Source records

>>>

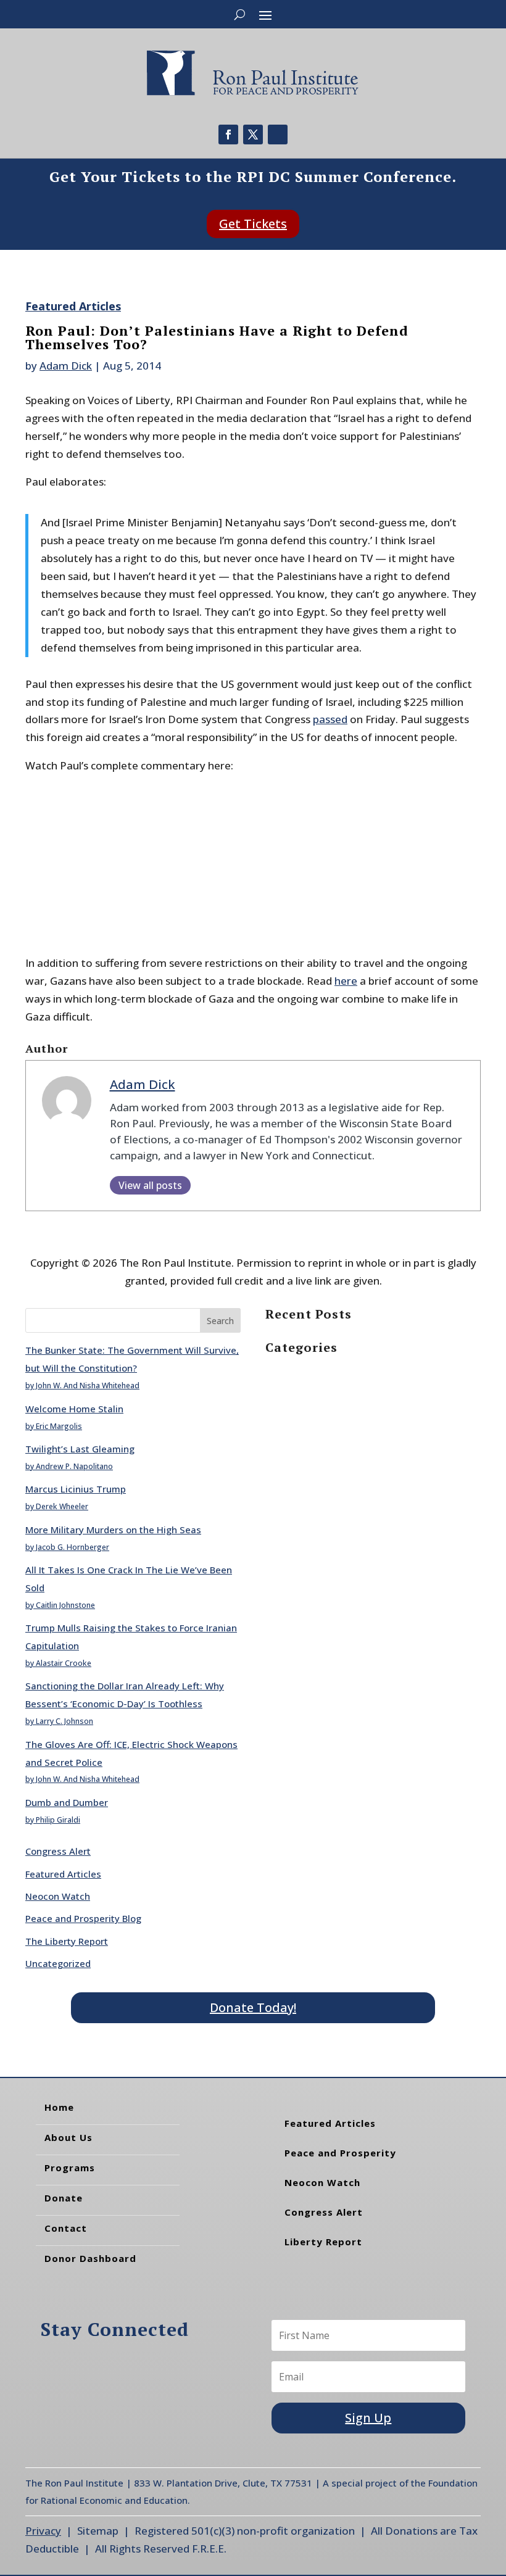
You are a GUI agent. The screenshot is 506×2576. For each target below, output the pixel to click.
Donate (63, 2198)
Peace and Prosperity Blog (83, 1918)
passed (330, 719)
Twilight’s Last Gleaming (80, 1449)
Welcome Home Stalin (74, 1408)
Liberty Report (323, 2241)
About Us (68, 2137)
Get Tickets (253, 223)
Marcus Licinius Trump (75, 1489)
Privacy (43, 2531)
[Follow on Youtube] (278, 134)
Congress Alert (58, 1851)
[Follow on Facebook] (228, 134)
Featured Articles (73, 306)
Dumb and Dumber (66, 1802)
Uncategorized (58, 1963)
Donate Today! (253, 2007)
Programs (69, 2167)
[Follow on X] (253, 134)
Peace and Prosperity (340, 2153)
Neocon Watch (57, 1896)
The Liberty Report (66, 1941)
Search (220, 1321)
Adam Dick (65, 365)
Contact (65, 2228)
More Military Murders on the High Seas (113, 1529)
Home (59, 2107)
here (345, 981)
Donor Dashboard (90, 2258)
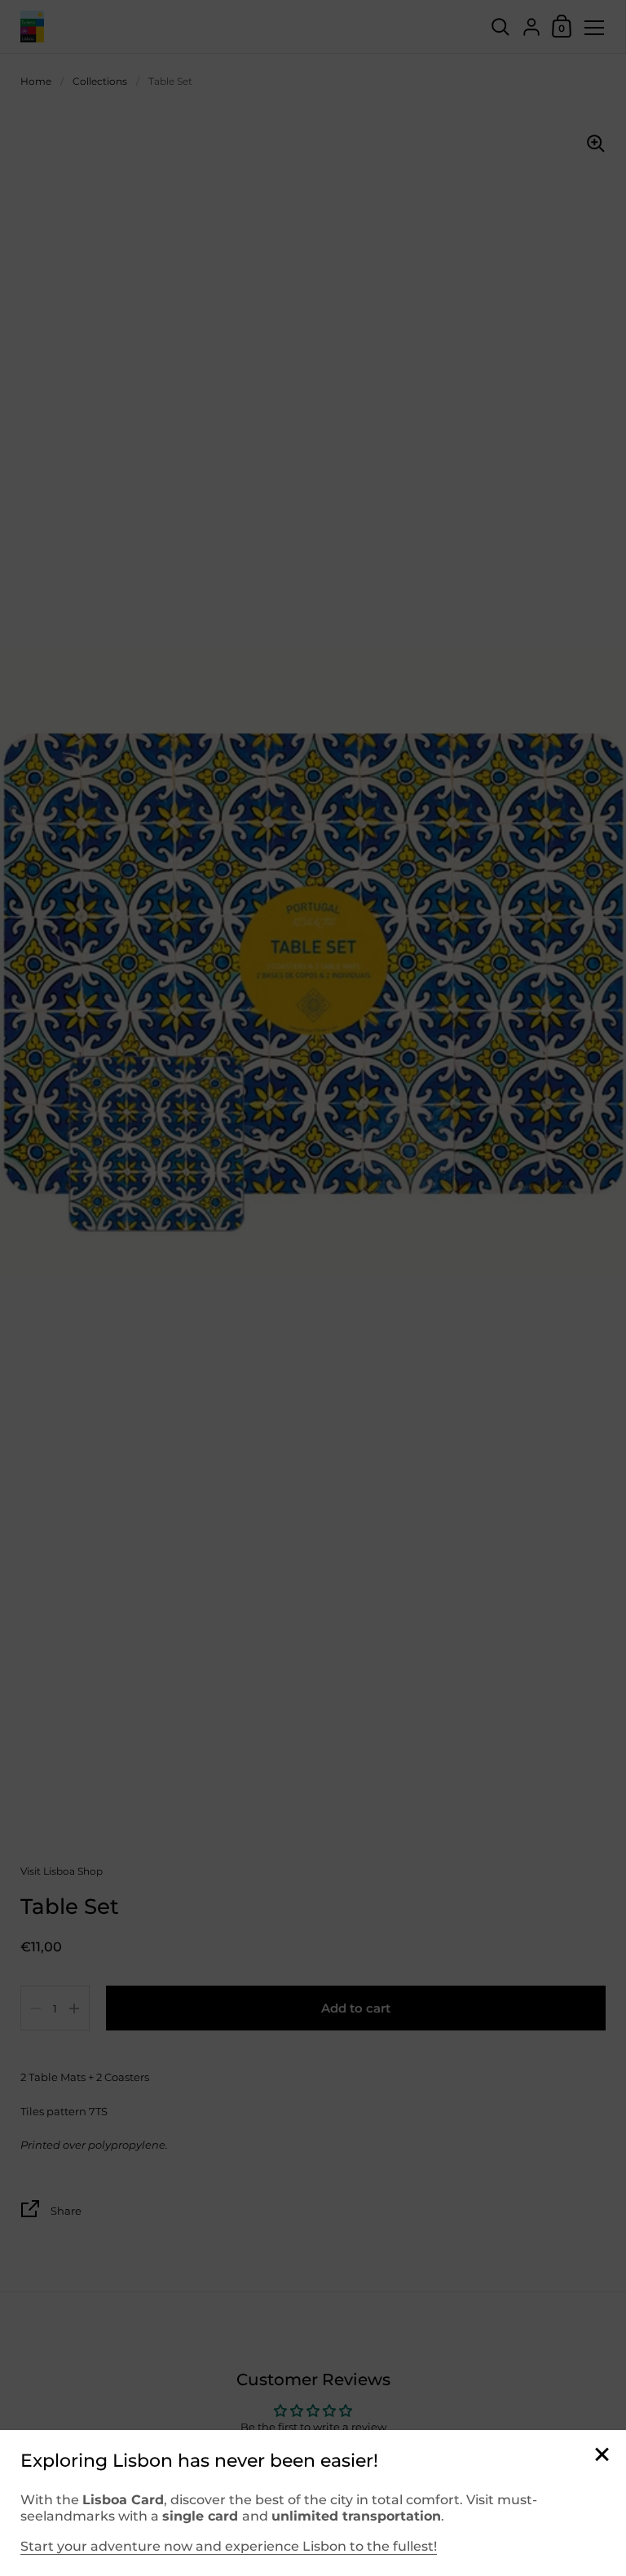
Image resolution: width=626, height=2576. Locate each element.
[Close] (601, 2455)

<<<

- _Task prompt_
Reproduce each line from the records that contains the word "Follow".

- _Solution to this exercise_
[Follow on Youtube] (278, 134)
[Follow on Facebook] (228, 134)
[Follow on X] (253, 134)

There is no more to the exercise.